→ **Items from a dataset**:
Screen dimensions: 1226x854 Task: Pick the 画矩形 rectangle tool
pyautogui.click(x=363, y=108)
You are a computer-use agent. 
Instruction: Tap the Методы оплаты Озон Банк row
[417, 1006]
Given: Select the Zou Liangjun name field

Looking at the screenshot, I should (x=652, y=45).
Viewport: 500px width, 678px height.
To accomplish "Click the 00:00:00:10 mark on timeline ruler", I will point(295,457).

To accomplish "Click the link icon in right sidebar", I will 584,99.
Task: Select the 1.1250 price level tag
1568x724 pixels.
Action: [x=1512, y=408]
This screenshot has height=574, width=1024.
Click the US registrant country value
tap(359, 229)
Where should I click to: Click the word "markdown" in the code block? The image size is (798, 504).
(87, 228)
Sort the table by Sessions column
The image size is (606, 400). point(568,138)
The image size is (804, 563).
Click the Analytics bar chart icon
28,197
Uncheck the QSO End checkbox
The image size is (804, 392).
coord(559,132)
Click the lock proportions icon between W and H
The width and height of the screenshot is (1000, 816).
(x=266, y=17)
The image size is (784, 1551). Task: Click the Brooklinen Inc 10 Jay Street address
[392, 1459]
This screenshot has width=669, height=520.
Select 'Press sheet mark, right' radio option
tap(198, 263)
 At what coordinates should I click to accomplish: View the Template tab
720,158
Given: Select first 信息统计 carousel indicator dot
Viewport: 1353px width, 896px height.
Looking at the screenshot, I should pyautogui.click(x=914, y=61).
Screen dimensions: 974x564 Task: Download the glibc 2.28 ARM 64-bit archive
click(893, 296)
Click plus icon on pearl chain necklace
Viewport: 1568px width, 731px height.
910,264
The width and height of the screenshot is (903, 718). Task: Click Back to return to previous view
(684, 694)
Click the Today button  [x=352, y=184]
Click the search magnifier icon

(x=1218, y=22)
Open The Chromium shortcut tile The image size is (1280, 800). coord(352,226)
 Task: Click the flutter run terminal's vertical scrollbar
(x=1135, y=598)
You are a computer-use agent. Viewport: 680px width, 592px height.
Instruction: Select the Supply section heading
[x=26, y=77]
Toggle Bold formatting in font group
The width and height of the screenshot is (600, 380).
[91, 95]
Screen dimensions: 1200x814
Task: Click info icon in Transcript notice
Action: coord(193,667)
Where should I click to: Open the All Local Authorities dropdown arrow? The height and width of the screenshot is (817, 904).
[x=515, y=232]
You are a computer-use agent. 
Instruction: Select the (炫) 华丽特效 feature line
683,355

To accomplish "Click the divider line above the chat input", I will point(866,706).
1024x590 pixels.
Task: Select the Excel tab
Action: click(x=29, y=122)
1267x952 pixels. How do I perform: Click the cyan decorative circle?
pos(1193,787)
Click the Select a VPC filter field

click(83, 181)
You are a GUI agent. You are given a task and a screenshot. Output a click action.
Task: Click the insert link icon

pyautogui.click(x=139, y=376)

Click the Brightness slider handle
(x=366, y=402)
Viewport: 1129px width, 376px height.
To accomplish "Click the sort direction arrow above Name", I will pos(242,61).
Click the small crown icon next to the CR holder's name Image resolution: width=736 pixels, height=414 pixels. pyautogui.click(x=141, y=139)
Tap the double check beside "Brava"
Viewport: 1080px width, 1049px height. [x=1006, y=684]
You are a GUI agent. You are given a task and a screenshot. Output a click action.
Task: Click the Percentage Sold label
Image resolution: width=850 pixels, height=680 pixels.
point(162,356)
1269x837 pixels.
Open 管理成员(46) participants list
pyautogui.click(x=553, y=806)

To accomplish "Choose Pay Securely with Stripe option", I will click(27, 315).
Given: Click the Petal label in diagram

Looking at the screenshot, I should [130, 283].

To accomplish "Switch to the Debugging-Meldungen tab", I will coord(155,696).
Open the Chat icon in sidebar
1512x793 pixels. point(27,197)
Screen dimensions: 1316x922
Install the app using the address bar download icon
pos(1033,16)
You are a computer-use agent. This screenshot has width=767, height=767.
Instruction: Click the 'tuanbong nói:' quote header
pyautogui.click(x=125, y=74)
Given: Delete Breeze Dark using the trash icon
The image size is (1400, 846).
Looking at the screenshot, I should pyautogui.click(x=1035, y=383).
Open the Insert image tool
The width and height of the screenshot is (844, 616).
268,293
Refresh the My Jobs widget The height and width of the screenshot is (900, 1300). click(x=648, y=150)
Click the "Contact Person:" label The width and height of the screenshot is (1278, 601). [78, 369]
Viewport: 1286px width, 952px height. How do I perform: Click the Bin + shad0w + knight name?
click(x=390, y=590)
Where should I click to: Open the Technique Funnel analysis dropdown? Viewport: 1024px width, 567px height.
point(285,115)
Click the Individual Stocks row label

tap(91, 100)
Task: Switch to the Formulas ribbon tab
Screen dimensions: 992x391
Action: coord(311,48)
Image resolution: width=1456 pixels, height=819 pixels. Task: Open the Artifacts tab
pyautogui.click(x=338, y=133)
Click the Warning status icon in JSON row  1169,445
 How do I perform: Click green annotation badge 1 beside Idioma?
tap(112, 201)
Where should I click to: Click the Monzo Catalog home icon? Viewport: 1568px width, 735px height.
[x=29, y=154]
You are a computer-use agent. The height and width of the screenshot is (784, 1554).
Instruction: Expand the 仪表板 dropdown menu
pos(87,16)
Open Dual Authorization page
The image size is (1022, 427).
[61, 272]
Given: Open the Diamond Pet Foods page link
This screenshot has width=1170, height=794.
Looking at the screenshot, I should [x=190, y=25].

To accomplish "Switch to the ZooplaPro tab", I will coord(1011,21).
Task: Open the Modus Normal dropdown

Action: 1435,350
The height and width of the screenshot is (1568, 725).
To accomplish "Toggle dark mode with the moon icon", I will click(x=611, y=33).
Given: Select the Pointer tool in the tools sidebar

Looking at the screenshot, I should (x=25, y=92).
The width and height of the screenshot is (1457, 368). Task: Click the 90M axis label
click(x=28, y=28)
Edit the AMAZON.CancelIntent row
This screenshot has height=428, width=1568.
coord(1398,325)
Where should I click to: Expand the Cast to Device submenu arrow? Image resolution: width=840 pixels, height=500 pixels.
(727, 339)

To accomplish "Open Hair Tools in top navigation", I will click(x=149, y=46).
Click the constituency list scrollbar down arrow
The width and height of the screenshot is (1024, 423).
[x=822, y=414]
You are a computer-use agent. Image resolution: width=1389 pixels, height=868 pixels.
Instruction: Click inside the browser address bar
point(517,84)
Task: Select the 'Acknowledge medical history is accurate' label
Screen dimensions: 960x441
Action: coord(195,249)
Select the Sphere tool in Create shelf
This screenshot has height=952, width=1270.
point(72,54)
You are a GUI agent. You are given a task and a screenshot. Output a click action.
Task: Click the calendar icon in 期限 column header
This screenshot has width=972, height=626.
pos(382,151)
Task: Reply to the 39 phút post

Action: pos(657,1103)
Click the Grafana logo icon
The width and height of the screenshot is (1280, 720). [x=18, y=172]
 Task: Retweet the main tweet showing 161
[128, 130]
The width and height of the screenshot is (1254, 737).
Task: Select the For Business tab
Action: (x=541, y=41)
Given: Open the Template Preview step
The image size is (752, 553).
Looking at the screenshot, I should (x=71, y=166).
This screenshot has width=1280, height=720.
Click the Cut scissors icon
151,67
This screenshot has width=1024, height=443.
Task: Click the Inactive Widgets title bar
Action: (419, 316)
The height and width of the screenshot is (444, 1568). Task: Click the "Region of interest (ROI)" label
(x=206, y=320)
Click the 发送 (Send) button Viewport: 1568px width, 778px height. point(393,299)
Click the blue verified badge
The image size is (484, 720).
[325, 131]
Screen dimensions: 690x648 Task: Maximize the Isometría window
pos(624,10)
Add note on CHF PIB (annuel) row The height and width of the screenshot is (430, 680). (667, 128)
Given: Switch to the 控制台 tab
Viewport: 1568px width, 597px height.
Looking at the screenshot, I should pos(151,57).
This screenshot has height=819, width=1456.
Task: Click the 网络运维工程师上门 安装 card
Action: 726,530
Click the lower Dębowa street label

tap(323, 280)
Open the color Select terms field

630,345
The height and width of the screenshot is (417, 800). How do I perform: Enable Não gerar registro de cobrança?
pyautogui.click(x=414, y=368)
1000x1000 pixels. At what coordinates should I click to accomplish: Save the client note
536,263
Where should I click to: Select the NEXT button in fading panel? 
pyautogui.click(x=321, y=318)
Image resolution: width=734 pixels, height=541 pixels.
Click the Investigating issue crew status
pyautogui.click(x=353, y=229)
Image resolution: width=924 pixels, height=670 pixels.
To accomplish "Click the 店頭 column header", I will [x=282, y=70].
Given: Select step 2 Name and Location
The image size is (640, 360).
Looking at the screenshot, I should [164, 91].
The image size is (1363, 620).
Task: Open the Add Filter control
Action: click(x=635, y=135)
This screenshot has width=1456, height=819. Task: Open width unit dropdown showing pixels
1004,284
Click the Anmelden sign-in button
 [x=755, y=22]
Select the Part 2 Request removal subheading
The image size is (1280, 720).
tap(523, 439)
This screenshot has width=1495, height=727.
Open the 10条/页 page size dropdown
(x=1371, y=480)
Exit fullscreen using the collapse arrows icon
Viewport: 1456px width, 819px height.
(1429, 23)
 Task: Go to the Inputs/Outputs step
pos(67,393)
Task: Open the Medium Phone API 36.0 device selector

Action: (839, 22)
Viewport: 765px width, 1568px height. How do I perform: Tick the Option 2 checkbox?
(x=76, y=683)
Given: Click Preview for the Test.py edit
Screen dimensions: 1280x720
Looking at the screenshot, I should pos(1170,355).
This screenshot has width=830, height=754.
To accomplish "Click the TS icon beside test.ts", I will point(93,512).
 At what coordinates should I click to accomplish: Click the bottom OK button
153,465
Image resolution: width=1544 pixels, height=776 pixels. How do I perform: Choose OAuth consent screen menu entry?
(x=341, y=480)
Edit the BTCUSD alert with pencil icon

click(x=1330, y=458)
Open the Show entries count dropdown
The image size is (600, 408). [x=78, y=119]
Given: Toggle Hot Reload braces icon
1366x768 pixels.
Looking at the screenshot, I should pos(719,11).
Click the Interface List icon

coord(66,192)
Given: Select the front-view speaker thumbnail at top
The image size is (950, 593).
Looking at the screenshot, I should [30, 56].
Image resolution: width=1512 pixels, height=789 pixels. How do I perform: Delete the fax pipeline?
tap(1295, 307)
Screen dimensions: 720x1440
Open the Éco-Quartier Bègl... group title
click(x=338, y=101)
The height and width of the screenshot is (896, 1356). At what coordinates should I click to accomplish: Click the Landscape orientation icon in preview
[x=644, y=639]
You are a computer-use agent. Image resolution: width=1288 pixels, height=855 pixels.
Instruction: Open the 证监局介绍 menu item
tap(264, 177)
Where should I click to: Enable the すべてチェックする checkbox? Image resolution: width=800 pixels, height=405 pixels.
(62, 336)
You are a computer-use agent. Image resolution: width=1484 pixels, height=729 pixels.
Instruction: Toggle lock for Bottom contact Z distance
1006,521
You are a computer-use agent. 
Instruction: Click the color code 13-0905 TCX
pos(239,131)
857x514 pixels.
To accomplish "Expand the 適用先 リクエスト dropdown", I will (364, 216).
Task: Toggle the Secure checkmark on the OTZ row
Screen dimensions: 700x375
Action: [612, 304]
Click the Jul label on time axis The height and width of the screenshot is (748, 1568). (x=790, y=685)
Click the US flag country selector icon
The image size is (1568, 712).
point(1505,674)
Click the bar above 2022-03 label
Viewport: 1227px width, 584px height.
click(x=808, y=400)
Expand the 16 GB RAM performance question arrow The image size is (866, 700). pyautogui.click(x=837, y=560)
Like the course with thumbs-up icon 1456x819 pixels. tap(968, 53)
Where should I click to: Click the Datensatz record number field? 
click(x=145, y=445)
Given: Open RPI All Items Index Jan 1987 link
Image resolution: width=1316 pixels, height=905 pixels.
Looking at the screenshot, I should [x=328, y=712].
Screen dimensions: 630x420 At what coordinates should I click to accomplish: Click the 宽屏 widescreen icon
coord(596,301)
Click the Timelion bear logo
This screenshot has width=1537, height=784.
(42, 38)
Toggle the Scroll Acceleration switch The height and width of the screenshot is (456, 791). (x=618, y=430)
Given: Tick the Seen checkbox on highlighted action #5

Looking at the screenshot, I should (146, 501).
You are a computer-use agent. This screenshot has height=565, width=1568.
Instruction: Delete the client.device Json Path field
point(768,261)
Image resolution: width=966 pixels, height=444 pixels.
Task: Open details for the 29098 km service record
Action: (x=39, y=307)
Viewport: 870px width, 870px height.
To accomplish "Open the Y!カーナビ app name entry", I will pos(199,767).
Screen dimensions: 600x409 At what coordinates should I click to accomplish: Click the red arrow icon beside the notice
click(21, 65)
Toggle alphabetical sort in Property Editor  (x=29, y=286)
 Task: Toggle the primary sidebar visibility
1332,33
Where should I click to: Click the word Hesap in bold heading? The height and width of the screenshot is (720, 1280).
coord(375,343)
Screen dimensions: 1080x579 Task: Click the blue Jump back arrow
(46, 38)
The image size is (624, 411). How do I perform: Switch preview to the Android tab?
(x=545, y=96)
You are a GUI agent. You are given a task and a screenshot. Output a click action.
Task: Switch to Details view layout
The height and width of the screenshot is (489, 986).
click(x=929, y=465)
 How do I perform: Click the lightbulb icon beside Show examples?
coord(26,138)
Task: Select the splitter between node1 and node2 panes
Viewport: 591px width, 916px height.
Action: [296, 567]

→ **WORK TO BE COMPLETED**: Reproduce the part of the data that opens with the line containing "Like the course" and closes with the line containing "Looking at the screenshot, I should [x=328, y=712].", swapping "thumbs-up" for "heart" and changing nothing else.

→ **FULL RESPONSE**:
Like the course with heart icon 1456x819 pixels. tap(968, 53)
Where should I click to: Click the Datensatz record number field? 
click(x=145, y=445)
Given: Open RPI All Items Index Jan 1987 link
Image resolution: width=1316 pixels, height=905 pixels.
Looking at the screenshot, I should [x=328, y=712].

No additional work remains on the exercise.